Eu adoooro os paninis do Insomnia: O 
Piccantino Panini (como o próprio nome diz, é um pouquinho apimentado, mas muuuuito gostoso - salame, cheddar, tomate seco e maionese) e oClub Panini (peito de frango, bacon, tomate, emental e maionese) são meus favoritos. Na semana passada experimentei um novo que é vegetariano, como molho pesto...ai, delícia!
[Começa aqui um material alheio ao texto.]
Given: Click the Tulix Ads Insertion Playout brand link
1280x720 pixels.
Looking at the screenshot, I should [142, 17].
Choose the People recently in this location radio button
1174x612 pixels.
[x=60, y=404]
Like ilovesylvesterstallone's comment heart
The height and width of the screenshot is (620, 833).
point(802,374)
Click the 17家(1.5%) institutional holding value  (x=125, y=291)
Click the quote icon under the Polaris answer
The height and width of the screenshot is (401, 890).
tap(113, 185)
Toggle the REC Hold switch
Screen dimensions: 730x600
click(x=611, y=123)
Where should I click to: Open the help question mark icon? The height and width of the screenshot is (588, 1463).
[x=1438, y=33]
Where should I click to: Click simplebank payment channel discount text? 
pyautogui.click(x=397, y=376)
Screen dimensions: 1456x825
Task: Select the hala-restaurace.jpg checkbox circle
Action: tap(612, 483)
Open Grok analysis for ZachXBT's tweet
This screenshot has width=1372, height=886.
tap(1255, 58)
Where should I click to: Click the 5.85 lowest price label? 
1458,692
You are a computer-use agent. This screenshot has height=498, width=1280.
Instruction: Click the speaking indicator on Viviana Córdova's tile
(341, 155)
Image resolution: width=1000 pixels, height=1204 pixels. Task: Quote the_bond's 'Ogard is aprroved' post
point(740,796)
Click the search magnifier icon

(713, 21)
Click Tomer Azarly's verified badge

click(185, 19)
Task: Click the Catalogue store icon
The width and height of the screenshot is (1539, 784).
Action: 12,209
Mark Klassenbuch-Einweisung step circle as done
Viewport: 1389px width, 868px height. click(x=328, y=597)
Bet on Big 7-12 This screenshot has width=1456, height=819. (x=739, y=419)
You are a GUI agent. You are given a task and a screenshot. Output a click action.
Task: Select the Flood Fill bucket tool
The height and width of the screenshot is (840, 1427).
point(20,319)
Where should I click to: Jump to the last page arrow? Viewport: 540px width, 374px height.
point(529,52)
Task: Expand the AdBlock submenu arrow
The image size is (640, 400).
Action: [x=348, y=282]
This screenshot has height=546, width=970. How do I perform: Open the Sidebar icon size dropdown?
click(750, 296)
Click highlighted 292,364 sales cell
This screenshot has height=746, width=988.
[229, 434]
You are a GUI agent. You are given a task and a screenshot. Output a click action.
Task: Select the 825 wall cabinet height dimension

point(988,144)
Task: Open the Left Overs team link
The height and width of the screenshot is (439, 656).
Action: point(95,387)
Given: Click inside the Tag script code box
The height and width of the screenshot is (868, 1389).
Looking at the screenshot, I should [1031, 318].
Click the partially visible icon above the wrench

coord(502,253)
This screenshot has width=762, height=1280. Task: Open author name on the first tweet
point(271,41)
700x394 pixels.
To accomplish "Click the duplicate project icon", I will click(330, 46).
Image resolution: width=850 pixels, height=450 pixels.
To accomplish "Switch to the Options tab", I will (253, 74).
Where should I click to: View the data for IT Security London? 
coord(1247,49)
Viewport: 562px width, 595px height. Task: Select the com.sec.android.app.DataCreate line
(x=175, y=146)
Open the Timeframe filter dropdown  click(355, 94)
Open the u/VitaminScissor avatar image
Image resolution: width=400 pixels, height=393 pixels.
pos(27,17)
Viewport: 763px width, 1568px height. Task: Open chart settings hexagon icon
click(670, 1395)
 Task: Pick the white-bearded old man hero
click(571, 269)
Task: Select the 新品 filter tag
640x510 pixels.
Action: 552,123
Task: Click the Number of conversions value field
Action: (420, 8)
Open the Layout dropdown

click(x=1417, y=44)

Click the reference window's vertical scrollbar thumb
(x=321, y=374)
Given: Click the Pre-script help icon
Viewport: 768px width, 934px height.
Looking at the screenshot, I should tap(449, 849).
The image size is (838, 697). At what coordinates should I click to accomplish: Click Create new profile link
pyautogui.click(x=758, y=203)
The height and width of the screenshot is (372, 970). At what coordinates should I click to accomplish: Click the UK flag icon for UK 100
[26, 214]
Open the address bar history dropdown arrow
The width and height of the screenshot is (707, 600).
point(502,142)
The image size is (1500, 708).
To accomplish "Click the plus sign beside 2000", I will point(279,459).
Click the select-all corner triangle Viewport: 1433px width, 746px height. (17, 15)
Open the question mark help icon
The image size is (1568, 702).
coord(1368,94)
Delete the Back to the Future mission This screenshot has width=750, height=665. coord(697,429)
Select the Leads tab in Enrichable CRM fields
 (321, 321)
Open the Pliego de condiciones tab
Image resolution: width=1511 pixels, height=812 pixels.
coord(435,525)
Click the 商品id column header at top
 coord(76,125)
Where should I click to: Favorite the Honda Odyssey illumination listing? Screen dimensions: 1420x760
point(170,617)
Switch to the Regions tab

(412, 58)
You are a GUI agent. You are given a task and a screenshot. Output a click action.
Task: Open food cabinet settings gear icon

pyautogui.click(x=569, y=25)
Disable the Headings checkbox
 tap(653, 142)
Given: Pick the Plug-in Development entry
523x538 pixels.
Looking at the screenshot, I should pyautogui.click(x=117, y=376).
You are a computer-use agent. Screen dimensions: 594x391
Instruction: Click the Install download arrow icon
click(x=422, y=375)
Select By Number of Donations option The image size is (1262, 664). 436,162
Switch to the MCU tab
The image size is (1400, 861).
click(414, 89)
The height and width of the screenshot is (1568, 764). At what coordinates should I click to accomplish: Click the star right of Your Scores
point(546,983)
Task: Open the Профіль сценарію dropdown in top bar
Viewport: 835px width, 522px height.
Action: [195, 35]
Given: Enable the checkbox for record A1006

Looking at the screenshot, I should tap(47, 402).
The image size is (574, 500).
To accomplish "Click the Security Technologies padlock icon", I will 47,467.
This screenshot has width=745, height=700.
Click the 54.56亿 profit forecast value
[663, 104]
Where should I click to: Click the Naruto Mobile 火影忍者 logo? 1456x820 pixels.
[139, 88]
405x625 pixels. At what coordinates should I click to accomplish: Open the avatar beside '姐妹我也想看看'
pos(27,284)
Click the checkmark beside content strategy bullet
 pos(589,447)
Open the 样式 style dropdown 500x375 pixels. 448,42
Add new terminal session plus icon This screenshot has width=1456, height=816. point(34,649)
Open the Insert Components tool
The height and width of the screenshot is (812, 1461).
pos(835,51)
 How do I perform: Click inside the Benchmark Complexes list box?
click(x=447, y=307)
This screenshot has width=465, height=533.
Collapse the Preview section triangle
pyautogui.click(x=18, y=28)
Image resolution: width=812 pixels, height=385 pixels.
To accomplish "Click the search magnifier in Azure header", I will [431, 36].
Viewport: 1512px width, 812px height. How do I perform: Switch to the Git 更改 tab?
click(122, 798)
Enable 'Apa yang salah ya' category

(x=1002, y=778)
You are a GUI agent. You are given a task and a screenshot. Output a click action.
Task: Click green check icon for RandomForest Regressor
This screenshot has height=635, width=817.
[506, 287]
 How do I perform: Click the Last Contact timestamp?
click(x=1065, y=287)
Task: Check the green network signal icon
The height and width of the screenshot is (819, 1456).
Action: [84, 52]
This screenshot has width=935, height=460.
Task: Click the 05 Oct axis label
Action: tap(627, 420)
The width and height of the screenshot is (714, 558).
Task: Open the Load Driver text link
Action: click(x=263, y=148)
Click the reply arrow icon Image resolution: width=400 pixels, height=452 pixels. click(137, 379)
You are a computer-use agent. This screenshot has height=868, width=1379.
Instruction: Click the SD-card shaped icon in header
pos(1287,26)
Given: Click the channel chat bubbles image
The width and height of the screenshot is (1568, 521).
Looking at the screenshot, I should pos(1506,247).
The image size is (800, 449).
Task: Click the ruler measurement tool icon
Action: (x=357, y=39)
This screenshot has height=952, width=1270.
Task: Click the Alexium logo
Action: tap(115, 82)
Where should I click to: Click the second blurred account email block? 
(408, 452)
Uma ótima pedida no horário do almoço sem quebrar o cofrinho.
Insomnia Coffee Company
www.insomnia.ie

Achado em Dublin: Stag's head

Há um pub bem tradicional aqui em Dublin que eu gosto muito, o Stag's Head.
Como me disseram uma vez , há uma variedade de pubs na Irlanda como há personalidades no mundo. Então cada pessoa se identifica com um tipo...se você não gostar desse, não desista, continue procurando e você encontrará aquele que será o seu querido.

source

O nome é obvio - Stag's Head - é "Cabeça de Cervo" e sim, há uma lá dentro (empalhada desde 1870). A fachada é discreta e a localização, escondidinha, mas esse pub é bem conhecido e tem uma ótima reputação. O Stag's Head ainda é um pub daqui, bem local, com muitos irlandeses. A atmosfera é aconchegante e você se sente como parte de uma família irlandesa - são as risadas, as pints sobre a mesa que fazem daqui um lugar ideal para happy hour. Os assentos de couro, os vitrais coloridos e o balcão de mogno vermelho (de Connemara) com topo de mármore lhe transportam para o meio do século 19. Se tiver uma tarde livre, compre um sanduíche, sente-se em uma poltrona e leia um livro acompanhado de uma pint de Guinness (bem ao estilo irlandês).
Sim, claro, aqui eles servem comidas também, mas como dizem, é comida de pub. Sanduíches e porções (tudo em conta e saboroso), o Stag's Head não desaponta nos quesitos qualidade e preço.Ande na Dame Street, sentido oposto à Trinity College do lado esquerdo da rua. Quando você vir o mosaico da Cabeça de Cervo no chão, vire à sua esquerda em um pequeno beco, passe o bequinho ele está lá, logo na saída do lado esquerdo.


É um prédio charmosinho, de três andares, a fachada é de granito com colunas de mármore. A música tradicional rola solta às quintas, sextas, aos sábados e domingos, tem uma área para festas, nos andares superiores. E se der uma apertada e você precisar usar o banheiro, não fique aflito, ele fica no andar de baixo...

Não percam a oportunidade de conheçer esse tesouro irlandês, que não fica no final do arco-iris, mas é uma preciosidade.


The Stag's Head
1 Dame Court
Dublin 2
www.thestagshead.ie
 Foi o primeiro pub como eletricidade em Dublin e James Joyce costumava frequentar o local.